■ **JOB ITEM**: Using the text on UKIP and the BNP below, state the label the writer says the left uses for UKIP.

■ **TEXT EXCERPT**:
↓↓↓
Saturday, 28 November 2009

Fine Line between UKIP and the BNP!

We of the left have always known that there is a very fine line between UKIP and BNP, which is the reason why we describe UKIP as 'BNP lite.' It is therefore pleasing to see the new leader of UKIP, the expelled ex Tory peer, Lord Pearson, confirm that fine line distinction between the two parties in an interview with the Politics Show last Sunday:
Pearson: “Immigration is probably the biggest issue outside the south east of England, and the people have been treated incredibly badly by their political class.”

Interviewer: “So is there a danger that you could be confused – UKIP and the BNP?”

Pearson: “We’ve got to be very careful, erm, especially in this area of immigration, erm, that we cannot be confused with the.. the BNP – I… I accept that. There’s a fine line to be drawn here, erm… But I would also want to bring up…”

Interviewer: “I’m sorry, but are you saying that there’s a fine line between UKIP and the BNP?”
↑↑↑
■ **DATASET EXCERPTS**:
↓↓↓
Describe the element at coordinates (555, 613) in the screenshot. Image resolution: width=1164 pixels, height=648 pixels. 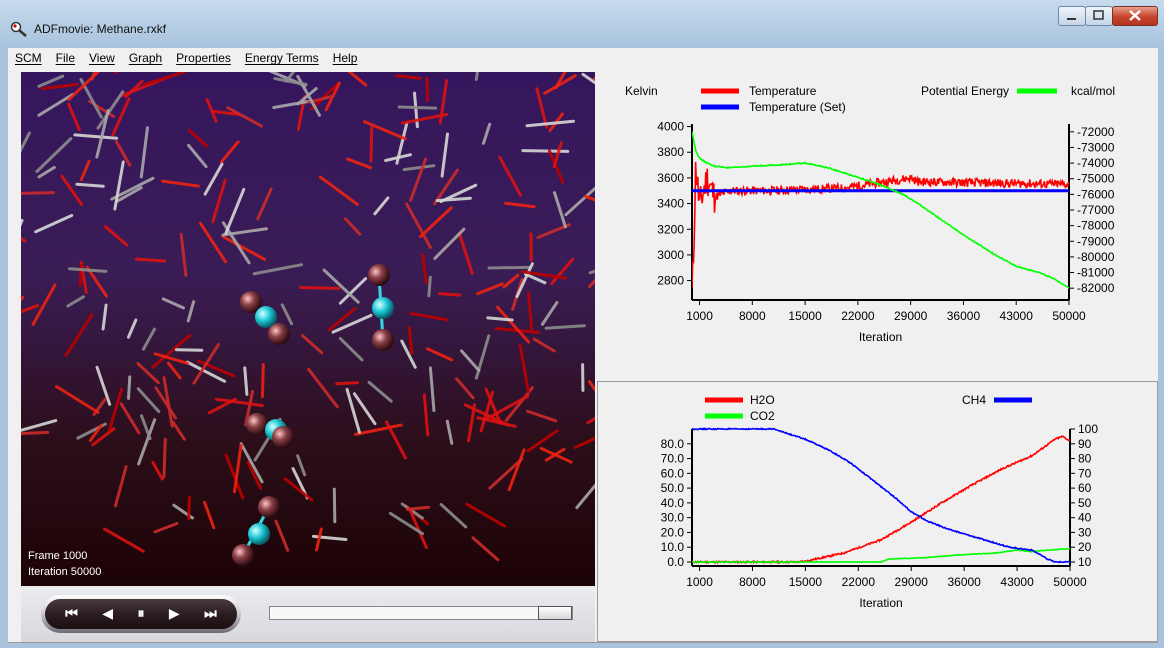
I see `slider-thumb` at that location.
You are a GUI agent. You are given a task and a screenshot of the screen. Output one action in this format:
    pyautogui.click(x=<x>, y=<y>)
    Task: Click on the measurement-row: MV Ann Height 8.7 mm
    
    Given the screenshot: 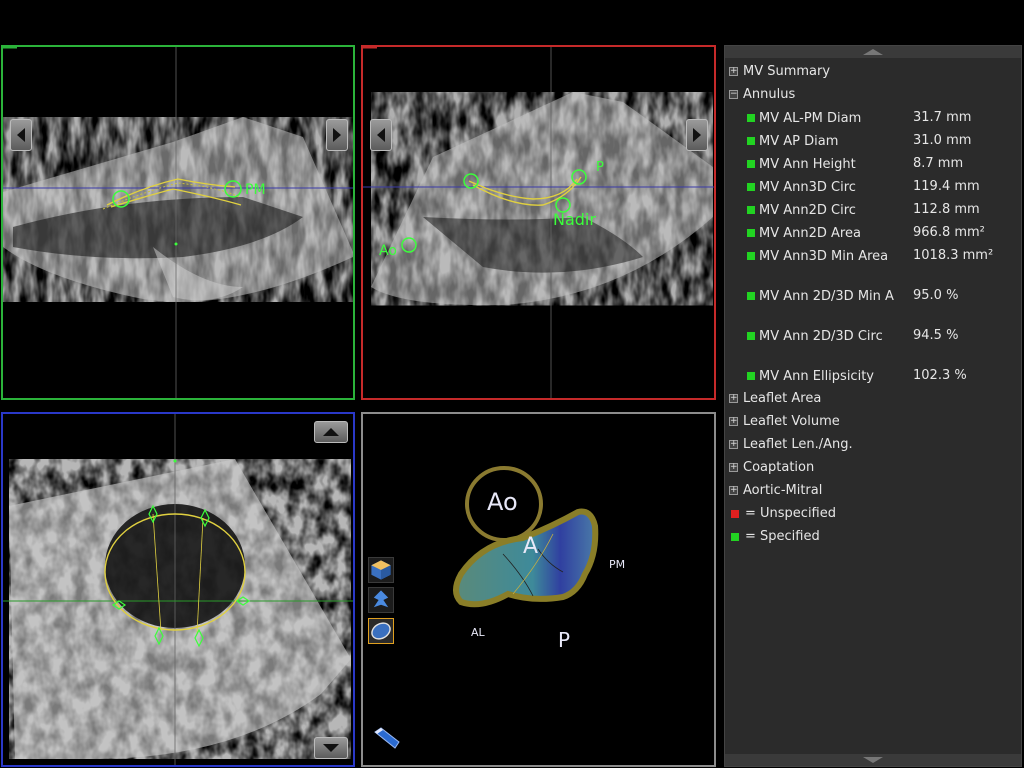 What is the action you would take?
    pyautogui.click(x=873, y=168)
    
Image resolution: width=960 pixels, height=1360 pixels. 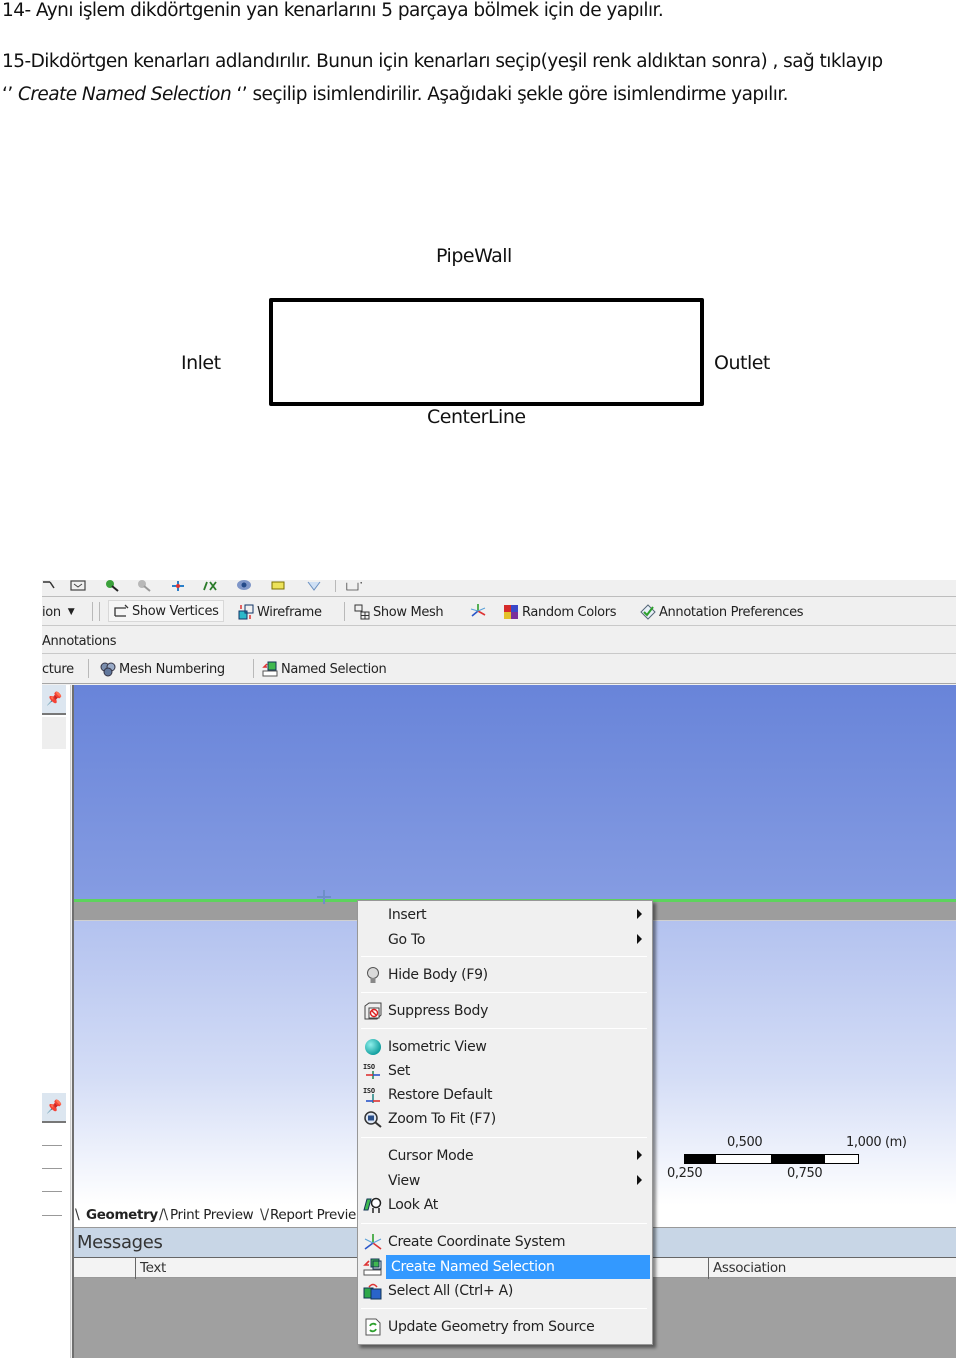 What do you see at coordinates (499, 588) in the screenshot?
I see `graphics-toolbar` at bounding box center [499, 588].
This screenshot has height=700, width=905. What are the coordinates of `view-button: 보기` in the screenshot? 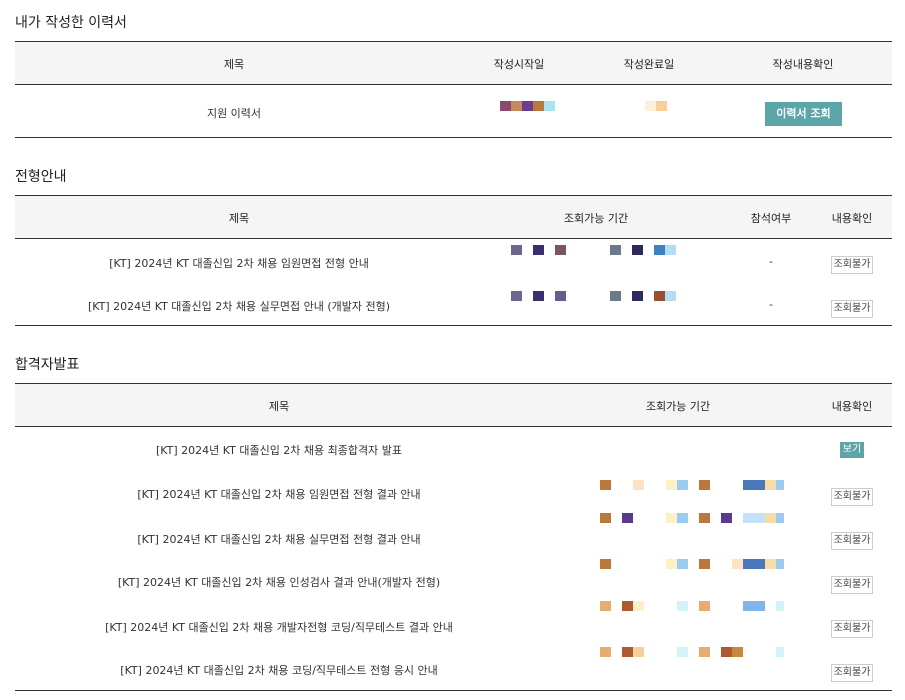 It's located at (852, 450).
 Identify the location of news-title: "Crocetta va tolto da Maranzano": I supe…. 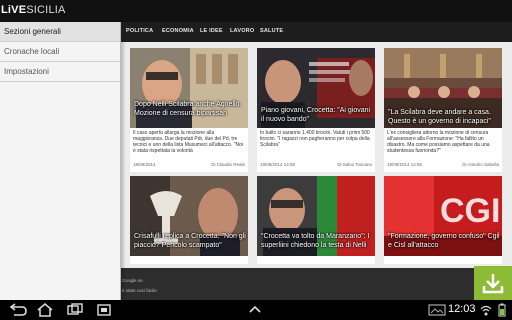
(316, 241).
↑↑↑
■ **OUTPUT OF THE TASK**: "BNP lite."